This is actually from a message i wrote to a fellow kinkster, and just wanted to save it in case i needed to ‘splain myself again 🙂 i’m lazy/efficient like that.
ive been a bronchitis wuss my whole life. Get a sniffle and im on the lookout… A little drainage and im taking the mucinex. A cough brings out the humidifier. Has to be f-ing bad for me to go to the doc for something as trivial as a chest cold lol Been prescribed asthma meds on occasion, too, though never actually diagnosed with asthma.

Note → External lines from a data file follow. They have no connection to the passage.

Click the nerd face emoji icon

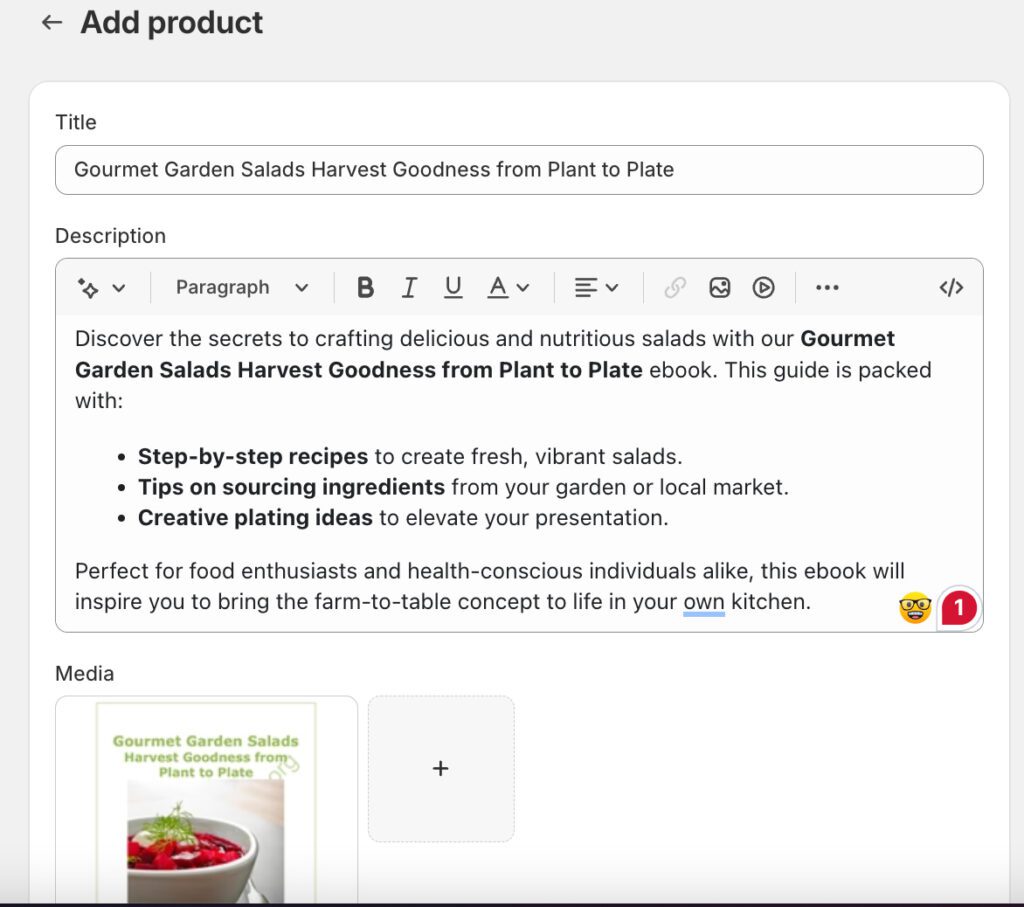pyautogui.click(x=915, y=607)
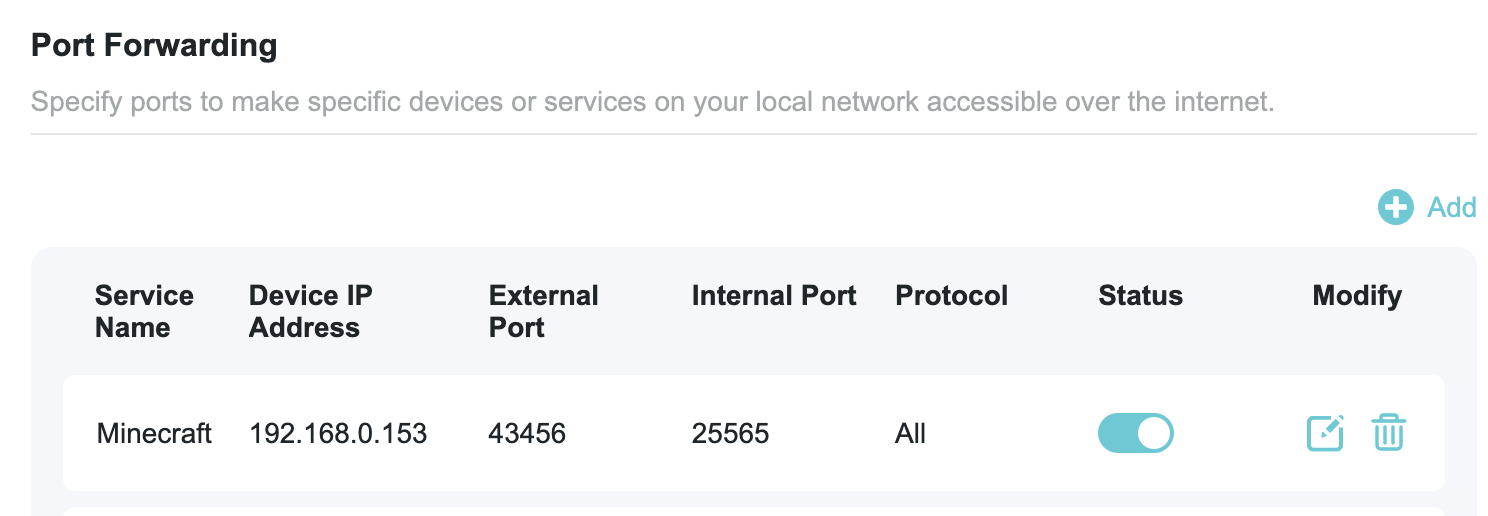The image size is (1488, 516).
Task: Click the Port Forwarding heading
Action: (154, 46)
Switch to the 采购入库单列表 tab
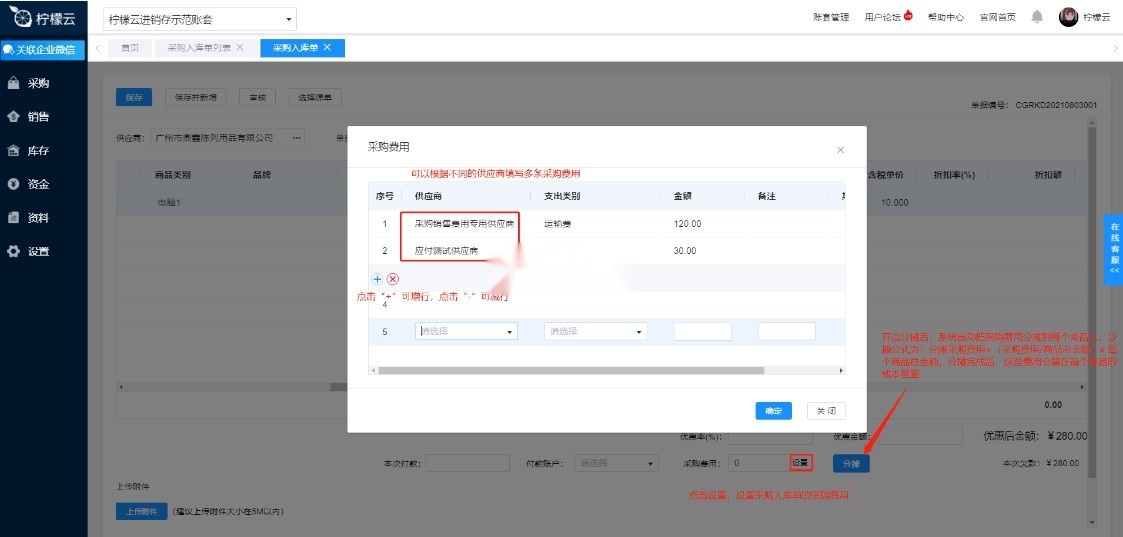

So im self medicating the crap out of myself since very early November, and while it seems to help, seems to get better, it also keeps coming back, faster and worser and harder. But i’m in the throes of a new love relationship, and frankly don’t notice the pattern of the illness. Not even when we had to stop scening did i think “somethings wrong”, no, being out of breath and gasping/panting for air, i just reached for the inhaler 🙂
i went on vacation in early January, driving to NC to see my newest grandbaby. i felt sick, but figured the new round of meds would kick in on the way, and heck, all i was doing was driving, how bad could it be? LOL It got really bad. Going thru the mountains (where the air is thinner!) was awful. i had to keep stopping to rest, but resting wasn’t really helping. At one point i struggled so to get out of the car, that i had to stop and hold the door and rest before trying to cross the parking lot to get to the bathroom. That convinced me only that i had to go to the doctor once i got to NC 🙂 Which i did, and was given meds for bronchitis. (BTW, of course every time i went to the doc, they listened to my heart and lungs. How this has been missed by 3 docs and several RNs i’ll never understand)
i got to feeling better by the end of my time in NC, mostly i was bedridden and not a very good guest, didn’t get to spend much time with the babies. The trip home was much better, and the weekend with Master before returning to work was great… although the wheezing came back. Back to the doc, complaining bitterly that the meds weren’t working, the inhaler did NOTHING, bitch bitch bitch. He gave me different meds, different inhaler to be used 4 times a day instead of just as needed. i just kept getting worse. And my stomach started hurting. Thought all my time in bed had given me an impacted bowl (had it once before after a week of bedrest). Got sent home from work a few times because i just couldn’t keep up with the job (fast food manager).
Finally two Sunday’s ago, i realized i was feeling as sick or sicker than i had on vacation. i had an appt set up for later in the week, but could not see myself suffering until then. So i hopped in the car and drove myself to the ER, fully expecting a breathing treatment, maybe an antibiotic, and referral back to my doc. The only thing extra i took with me was my ipad charger in case i had a long wait, and a book in case the internet got boring.
i must have looked like crap, because they got me in right away, with two people taking my vitals. At one point the BP guy looks up at the pulse guy with this oh shit expression and i knew i wasn’t leaving any time soon. They got me in a chair and into a bed, and hooked up to machines and IVs pronto. i got quizzed on my symptoms, especially on ones i DIDN’T have such as racing heart, pounding heart, chest pain. i’d never had any of that.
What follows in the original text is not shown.